6. The apparatus of claim 1, wherein in carrying out the dispensing phase, the suction of the additive from the additive tank comprises suction of the additive into the Venturi component, where the additive mixes with a water flow, wherein the additive is transferred, via the water flow, out of the Venturi component to the clothes basket.
7. The apparatus of claim 1, wherein the second hole is fluidly connected to the additive tank through a dispensing hose, and wherein in carrying out the self-cleaning phase, water flows into the additive tank through the dispensing hose and the waste-water is removed from the additive tank via the vacuum created by the Venturi component.
8. The apparatus of claim 7, wherein the processor is further configured to close the second valve after the waste-water has been removed from the additive tank to refill the additive tank with water to repeat the self-cleaning phase to a desired level of cleanliness.
9. An apparatus comprising:
a clothes basket rotatable about an axis;
a motor coupled to the clothes basket;
an additive tank;
a liquid level sensor configured to determine a level of additive in the additive tank;
Venturi component having a first hole fluidly connecting to a water inlet, a second hole fluidly connecting to the additive tank, and a third hole fluidly connecting to the clothes basket;
a first valve located between the water inlet and the Venturi component;
a second valve located between the water inlet and the additive tank; and
a processor coupled to the first valve and the second valve, the processor being configured to:
carry out a dispensing phase of the apparatus by opening the first valve so as to create a vacuum in an area where the Venturi component is connected to the additive tank resulting in suction of additive from the additive tank to the clothes basket; and
carry out a self-cleaning phase of the apparatus by:
opening the second valve responsive to the liquid level sensor determining that the level of the additive in the additive tank reaches a predetermined level so as to wash the additive tank; and
opening the first valve after a specified duration of time so as to create the vacuum in the area where the Venturi component is connected to the additive tank resulting in suction of waste-water from the additive tank to the clothes basket.

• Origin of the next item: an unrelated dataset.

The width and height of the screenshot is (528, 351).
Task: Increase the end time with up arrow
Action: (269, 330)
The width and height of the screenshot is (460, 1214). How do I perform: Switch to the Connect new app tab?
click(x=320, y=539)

10. The apparatus of claim 9, wherein the axis comprises one of a substantially vertical axis and a substantially horizontal axis.

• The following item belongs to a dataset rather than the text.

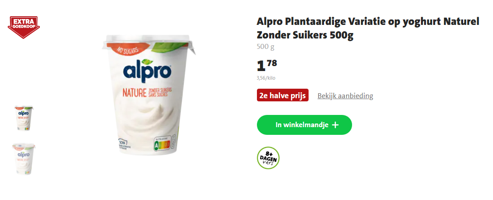Open the large Alpro yoghurt product image
The height and width of the screenshot is (200, 493).
[x=148, y=95]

11. The apparatus of claim 9, further comprising a diverter valve to dispense from and to multiple locations, and an electrical motor for rotating a nozzle of the diverter valve to selectively establish flow connection with at least one of the multiple locations.
12. The apparatus of claim 9, further comprising one or more flow restrictions to create back pressure in the apparatus.
13. The apparatus of claim 9, wherein the processor is further configured to carry out a default phase of the apparatus, wherein in carrying out the default phase, the processor is further configured to close the first valve and close the second valve to prevent water from flowing through the apparatus.
14. The apparatus of claim 9, wherein in carrying out the dispensing phase, the suction of the additive from the additive tank comprises suction of the additive into the Venturi component where the additive mixes with a water flow, wherein the additive is transferred, via the water flow, out of the Venturi component to the clothes basket.
15. The apparatus of claim 9, wherein in carrying out the self-cleaning phase, water flows into the additive tank through a dispensing hose and the waste-water is removed from the additive tank via the vacuum created by the Venturi component.